Accounts of Delphine's treatment of the people she owned between 1831 and 1834 vary. Harriet Martineau (writing in 1838), recounting tales told to her by New Orleans residents during her 1836 visit, claimed that her slaves were observed to be "singularly haggard and wretched" when compared to other slaves; however, at least in public appearances, LaLaurie was seen to be generally "polite" to black people, and solicitous of the health of her slaves.

Funeral registers between 1830 and 1834 document the deaths of 12 slaves at the Royal Street mansion, although the causes of said deaths are not mentioned. These deaths included a woman named Bonne (c. 1803 – February 7, 1833), a cook and laundress, and her four children, Juliette (c. 1820 – February 21, 1833, died age 13), Florence (c. 1821 – February 16, 1831, d. age 10), Jules (c. 1827 – May 29, 1833, d. age 6) and the youngest, Leontine (c. 1829 – August 26, 1831, d. age 2), respectively. Bonne had previously been owned by a refugee from Saint Domingue, and was described during her sale as "a chronic runaway"; with an influx of white and free Saint Dominguen refugees of color and their slaves, the fear of the enslaved from Saint Domingue still lingered in Louisiana.

Court records of the time show that LaLaurie freed two slaves (Jean Louis in 1819 and Devince in 1832). Martineau wrote that public rumors about her mistreatment of slaves at the Royal Street residence were sufficiently widespread that a local lawyer was dispatched to the property to remind LaLaurie of the laws for the upkeep of slaves. During this visit, the lawyer found no evidence to suggest wrongdoing or mistreatment of slaves by LaLaurie.

Martineau also recounted other tales of LaLaurie's cruelty that were whispered amongst New Orleans' residents around 1836, saying that (subsequent to the visit of the lawyer) one of LaLaurie's neighbors saw an eight-year-old enslaved girl fall to her death from the roof of the mansion while trying to avoid punishment from a whip-wielding LaLaurie. The girl's body was subsequently buried on the mansion grounds. Jeanne DeLavigne, in her 1945 account, gave the child's age as 12 years old and named her as Lia (or Leah). Later writers elaborated on the case, saying that Lia had been brushing Delphine's hair when she hit a snag, angering LaLaurie to the point that she grabbed a whip and started chasing her.
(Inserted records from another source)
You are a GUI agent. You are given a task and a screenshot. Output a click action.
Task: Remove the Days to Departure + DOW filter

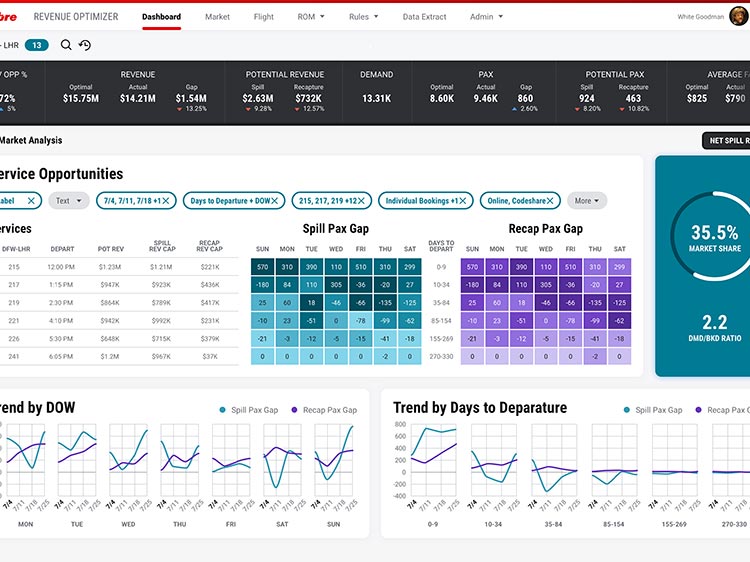tap(282, 201)
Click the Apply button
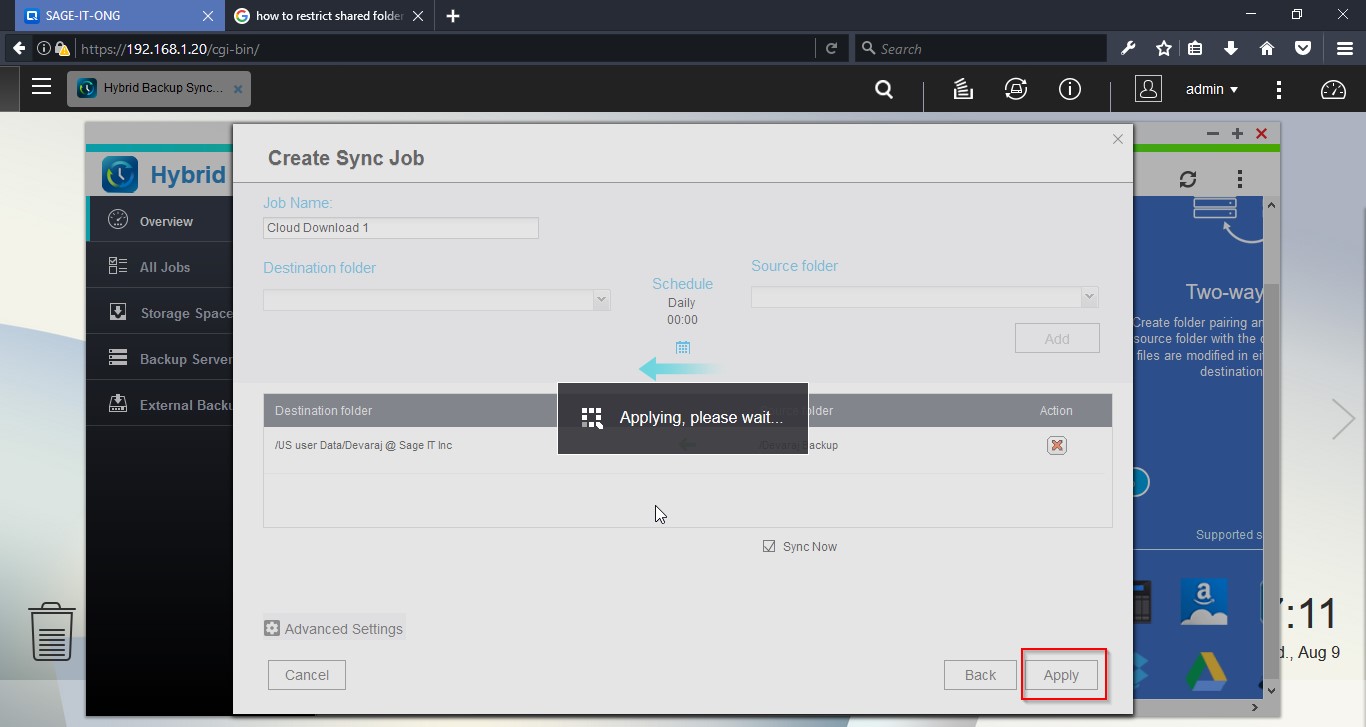The height and width of the screenshot is (727, 1366). pos(1061,675)
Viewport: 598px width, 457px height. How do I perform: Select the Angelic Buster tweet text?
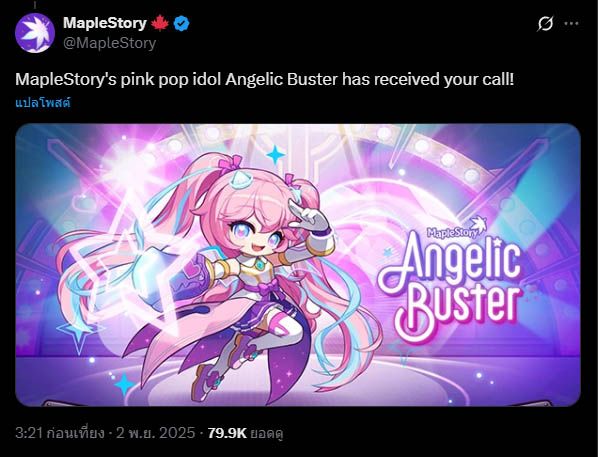coord(265,79)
According to Martineau, this incident led to an investigation of the LaLauries, in which they were found guilty of illegal cruelty and forced to forfeit nine slaves of the household. These nine slaves were bought back by the LaLauries through an intermediary relative, and thus returned to the mansion. Similarly, Martineau recounted stories that LaLaurie kept her cook starved and chained to the kitchen stove, beating her daughters when they attempted to feed themselves or others.

On April 10, 1834, a fire broke out in the Royal Street mansion, beginning in the kitchen. When police and fire marshals reached the residence, they found a 70-year-old cook chained to the stove by her ankle. The cook later said that she had set the fire as a suicide attempt because she feared being punished, stating that slaves taken to the uppermost room "never came back".

As reported in the New Orleans Bee of April 11, 1834, bystanders responding to the fire attempted to enter the slave quarters to ensure that everyone had been evacuated. Upon being refused the keys by the LaLauries, the bystanders broke down the doors to the quarters and found "seven people, more or less horribly mutilated ... suspended by the neck, with their limbs apparently stretched and torn from one extremity to the other", who claimed to have been imprisoned there for some months.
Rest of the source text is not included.